-- READING PASSAGE --

In Scott v. Harris, 127 S. Ct. 1769 (2007) the United States Supreme Court was of the opinion that “no reasonable juror” could find that a fleeing driver did not pose a deadly risk to the public. Due to this belief, the Court held that a police officer did not violate the Fourth Amendment when the officer deliberately rammed his car into that of the fleeing motorist and flipped it over an embankment. The fleeing driver had refused to be pulled over for speeding and instead sought to evade the police in a high-speed chase. “He created the scariest chase I ever saw since ‘The French Connection,’” said Justice Scalia. The crash rendered the fleeing motorist a quadriplegic. To support the Court’s opinion, the Court uploaded to its website a video of the chase, filmed from inside the pursuing police cruisers, and invited members of the public to make up their own minds after viewing it.
Justice Scalia, writing for an eight-Justice majority, stated, “[t]here is . . . an added wrinkle in this case: existence in the record of a videotape capturing the events in question.” “When opposing parties tell two different stories, one of which is blatantly contradicted by the record, so that no reasonable jury could believe it, a court should not adopt that version of the facts for purposes of ruling on a motion for summary judgment,” Justice Scalia reasoned. “Respondent’s version of events is so utterly discredited by the record that no reasonable jury could have believed him.”
No reasonable jury could disagree with him, wrote Justice Scalia; but unfortunately, Justice Stevens did. Justice Stevens watched the video and found “the tape actually confirms, rather than contradicts, the lower courts’ appraisal of the factual questions at issue.”
It was not unusual for Scalia and Stevens to disagree. However, what made this disagreement unusual was the method Scalia used to support his position. Rather than using words to support his position of “no reasonable juror,” Scalia created a multimedia cyber-opinion, by giving a URL for a digital rendering of the tape that had been uploaded to the Court’s website. “We are happy,” Scalia wrote, “to allow the videotape to speak for itself.”

-- EXTRACTED ENTRIES --
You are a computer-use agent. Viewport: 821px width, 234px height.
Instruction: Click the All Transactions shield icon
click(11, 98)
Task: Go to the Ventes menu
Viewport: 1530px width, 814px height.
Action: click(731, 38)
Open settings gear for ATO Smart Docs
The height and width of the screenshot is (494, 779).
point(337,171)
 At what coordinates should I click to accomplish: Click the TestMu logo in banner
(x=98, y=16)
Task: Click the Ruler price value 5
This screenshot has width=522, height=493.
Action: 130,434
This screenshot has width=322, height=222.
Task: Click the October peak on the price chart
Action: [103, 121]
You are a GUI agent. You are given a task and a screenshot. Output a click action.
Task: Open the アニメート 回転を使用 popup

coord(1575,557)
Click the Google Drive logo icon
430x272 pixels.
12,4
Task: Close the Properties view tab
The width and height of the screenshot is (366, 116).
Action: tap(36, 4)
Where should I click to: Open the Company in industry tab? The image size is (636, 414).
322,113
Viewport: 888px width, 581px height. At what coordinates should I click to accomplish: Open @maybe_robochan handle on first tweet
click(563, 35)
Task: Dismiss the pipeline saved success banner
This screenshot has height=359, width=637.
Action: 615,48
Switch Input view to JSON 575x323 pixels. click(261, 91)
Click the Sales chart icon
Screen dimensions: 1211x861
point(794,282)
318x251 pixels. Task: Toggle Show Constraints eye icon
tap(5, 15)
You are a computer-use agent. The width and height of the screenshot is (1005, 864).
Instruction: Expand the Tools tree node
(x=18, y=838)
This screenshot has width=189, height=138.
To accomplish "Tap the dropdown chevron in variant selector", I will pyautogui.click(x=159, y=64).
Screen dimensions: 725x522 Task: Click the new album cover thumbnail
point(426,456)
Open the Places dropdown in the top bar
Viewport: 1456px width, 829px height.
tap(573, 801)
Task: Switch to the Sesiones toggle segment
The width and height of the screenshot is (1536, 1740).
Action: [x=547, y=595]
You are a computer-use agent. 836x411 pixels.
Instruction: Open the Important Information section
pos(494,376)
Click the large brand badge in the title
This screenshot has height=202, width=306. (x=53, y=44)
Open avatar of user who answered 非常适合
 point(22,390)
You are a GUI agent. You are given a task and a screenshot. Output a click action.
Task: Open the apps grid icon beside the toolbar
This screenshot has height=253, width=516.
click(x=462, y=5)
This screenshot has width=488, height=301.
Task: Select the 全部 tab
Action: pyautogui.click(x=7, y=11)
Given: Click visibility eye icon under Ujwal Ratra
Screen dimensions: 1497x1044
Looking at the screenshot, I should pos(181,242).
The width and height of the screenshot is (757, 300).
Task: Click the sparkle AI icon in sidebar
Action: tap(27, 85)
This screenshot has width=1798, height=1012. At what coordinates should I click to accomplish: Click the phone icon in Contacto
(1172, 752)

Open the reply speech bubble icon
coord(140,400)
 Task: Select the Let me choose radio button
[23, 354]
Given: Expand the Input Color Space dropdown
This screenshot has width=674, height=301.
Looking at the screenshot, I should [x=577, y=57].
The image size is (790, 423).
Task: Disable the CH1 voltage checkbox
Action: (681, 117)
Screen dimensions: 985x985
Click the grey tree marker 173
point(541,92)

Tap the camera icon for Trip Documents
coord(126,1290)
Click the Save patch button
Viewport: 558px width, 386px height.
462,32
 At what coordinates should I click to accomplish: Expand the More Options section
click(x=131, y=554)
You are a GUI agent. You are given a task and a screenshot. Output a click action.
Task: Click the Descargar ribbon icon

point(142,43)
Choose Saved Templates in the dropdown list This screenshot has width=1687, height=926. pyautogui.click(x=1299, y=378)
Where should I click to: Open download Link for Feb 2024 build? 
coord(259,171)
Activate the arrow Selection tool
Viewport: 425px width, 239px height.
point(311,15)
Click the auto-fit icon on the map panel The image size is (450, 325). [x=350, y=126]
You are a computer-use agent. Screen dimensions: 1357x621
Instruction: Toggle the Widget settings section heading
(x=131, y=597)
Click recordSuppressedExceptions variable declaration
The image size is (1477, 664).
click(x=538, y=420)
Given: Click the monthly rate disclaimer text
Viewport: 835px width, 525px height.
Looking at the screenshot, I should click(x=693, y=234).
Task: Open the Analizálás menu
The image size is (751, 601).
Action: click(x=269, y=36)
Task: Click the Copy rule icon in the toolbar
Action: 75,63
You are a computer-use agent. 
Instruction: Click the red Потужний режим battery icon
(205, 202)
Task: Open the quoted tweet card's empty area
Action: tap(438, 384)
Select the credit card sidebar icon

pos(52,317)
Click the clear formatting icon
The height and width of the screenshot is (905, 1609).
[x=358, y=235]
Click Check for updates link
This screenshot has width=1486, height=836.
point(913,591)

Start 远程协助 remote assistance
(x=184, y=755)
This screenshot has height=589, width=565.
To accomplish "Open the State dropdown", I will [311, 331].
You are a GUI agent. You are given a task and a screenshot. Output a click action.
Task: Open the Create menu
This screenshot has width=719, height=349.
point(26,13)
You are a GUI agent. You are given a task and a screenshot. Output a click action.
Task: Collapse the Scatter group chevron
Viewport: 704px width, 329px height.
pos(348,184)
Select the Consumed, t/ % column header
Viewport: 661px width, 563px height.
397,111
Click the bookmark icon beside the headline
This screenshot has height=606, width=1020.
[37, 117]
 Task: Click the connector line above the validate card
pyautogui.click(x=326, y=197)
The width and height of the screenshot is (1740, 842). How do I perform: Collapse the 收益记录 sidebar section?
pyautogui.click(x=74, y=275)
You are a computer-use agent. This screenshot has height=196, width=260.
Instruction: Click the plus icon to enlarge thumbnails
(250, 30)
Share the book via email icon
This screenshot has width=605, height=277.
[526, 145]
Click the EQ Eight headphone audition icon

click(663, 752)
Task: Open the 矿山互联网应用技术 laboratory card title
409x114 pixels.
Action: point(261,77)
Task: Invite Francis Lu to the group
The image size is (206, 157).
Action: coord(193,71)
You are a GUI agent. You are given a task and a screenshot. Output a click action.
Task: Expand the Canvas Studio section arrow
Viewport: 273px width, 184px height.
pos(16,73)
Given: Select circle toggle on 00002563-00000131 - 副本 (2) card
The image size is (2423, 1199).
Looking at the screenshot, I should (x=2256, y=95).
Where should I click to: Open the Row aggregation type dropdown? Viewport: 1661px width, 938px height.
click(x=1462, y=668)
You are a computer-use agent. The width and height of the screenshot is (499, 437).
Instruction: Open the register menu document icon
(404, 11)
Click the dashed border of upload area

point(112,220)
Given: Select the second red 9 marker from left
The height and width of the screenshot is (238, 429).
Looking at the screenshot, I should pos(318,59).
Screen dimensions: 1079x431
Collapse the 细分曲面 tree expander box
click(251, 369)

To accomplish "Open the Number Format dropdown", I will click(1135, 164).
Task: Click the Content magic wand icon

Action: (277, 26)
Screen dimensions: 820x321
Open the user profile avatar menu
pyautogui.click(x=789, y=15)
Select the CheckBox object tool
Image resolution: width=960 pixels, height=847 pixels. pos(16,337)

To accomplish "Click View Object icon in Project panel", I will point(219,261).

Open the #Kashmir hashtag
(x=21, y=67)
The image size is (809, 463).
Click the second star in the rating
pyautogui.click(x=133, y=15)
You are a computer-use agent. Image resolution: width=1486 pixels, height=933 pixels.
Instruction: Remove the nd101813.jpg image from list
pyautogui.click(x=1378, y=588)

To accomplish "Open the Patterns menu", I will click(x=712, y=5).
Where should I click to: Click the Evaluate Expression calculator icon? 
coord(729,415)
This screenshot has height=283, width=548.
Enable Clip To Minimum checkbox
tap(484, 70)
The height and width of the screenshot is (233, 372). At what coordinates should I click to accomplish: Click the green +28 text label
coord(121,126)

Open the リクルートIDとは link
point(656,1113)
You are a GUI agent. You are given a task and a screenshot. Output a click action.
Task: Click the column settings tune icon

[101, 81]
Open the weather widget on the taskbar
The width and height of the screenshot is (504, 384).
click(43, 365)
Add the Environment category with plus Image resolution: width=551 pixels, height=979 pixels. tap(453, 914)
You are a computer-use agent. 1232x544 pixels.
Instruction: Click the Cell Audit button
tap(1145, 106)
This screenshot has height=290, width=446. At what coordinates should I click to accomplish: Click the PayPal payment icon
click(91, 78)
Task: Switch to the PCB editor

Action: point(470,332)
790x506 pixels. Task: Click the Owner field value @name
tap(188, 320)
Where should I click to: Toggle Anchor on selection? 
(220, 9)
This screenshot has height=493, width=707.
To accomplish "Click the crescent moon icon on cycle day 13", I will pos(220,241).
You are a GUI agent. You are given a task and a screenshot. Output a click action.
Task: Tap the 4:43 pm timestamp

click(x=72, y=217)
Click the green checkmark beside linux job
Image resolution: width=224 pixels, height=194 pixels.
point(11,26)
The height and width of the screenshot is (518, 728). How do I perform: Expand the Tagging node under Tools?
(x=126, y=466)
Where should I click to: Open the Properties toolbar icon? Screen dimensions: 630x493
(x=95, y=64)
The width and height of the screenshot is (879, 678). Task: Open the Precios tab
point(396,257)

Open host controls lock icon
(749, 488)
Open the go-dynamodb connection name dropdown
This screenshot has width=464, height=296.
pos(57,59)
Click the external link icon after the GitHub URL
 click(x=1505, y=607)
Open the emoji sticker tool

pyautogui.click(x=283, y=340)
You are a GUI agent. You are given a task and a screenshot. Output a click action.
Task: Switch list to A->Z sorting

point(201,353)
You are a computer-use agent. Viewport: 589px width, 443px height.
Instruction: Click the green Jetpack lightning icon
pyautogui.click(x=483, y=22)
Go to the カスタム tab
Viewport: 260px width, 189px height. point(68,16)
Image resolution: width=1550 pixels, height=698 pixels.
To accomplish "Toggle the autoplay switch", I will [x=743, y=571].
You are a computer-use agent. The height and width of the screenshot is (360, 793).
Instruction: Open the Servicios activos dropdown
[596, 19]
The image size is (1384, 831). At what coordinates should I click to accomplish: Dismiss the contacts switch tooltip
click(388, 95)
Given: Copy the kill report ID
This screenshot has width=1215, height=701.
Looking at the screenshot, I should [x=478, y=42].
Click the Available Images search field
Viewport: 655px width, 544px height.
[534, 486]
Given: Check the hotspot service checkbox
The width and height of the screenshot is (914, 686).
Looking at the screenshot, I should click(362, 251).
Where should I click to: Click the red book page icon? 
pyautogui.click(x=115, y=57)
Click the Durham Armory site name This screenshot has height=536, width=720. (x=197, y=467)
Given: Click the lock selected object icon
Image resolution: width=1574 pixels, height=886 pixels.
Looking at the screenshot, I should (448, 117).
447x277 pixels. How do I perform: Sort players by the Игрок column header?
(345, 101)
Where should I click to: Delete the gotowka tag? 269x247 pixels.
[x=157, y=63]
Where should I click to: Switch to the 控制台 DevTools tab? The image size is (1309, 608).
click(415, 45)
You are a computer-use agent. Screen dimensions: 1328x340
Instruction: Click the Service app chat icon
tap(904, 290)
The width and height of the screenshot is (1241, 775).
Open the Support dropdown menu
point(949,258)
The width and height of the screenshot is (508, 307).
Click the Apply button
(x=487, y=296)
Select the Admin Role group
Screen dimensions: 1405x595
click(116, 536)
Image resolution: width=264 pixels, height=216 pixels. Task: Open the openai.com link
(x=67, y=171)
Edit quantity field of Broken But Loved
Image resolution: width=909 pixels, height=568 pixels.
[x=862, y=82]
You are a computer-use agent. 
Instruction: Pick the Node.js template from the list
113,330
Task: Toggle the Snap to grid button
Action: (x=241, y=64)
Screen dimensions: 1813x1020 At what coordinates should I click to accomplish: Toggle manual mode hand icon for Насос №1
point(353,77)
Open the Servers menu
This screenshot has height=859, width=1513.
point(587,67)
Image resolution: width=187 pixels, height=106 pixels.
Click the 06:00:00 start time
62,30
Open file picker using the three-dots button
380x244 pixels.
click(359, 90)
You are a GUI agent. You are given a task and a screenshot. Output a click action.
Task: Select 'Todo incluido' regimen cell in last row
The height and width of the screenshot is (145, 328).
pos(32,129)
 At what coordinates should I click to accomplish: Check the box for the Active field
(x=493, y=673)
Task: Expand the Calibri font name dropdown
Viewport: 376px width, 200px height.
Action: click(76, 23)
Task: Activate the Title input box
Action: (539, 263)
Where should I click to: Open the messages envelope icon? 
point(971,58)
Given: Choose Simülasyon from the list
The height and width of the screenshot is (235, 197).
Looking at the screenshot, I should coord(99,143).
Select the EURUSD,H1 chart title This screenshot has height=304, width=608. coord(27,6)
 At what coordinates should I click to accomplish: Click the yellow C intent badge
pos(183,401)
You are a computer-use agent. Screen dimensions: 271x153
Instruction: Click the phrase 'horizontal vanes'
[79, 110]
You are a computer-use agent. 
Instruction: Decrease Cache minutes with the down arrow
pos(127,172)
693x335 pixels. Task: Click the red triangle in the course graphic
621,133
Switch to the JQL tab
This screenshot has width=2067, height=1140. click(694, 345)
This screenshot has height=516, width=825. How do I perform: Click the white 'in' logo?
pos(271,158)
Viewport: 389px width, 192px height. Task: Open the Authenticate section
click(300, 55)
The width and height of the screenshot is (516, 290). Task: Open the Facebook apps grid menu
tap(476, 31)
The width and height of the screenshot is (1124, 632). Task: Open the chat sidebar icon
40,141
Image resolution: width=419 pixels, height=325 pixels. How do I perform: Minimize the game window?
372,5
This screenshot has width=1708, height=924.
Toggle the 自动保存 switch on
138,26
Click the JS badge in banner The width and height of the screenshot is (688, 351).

-- WHAT YOU ARE ASKED TO DO --
From the passage on Scott v. Harris, copy word for word the part that opens with "In Scott v." and closes with "after viewing it.". The items have no connection to the passage on Scott v. Harris.

-- EXPECTED ANSWER --
In Scott v. Harris, 127 S. Ct. 1769 (2007) the United States Supreme Court was of the opinion that “no reasonable juror” could find that a fleeing driver did not pose a deadly risk to the public. Due to this belief, the Court held that a police officer did not violate the Fourth Amendment when the officer deliberately rammed his car into that of the fleeing motorist and flipped it over an embankment. The fleeing driver had refused to be pulled over for speeding and instead sought to evade the police in a high-speed chase. “He created the scariest chase I ever saw since ‘The French Connection,’” said Justice Scalia. The crash rendered the fleeing motorist a quadriplegic. To support the Court’s opinion, the Court uploaded to its website a video of the chase, filmed from inside the pursuing police cruisers, and invited members of the public to make up their own minds after viewing it.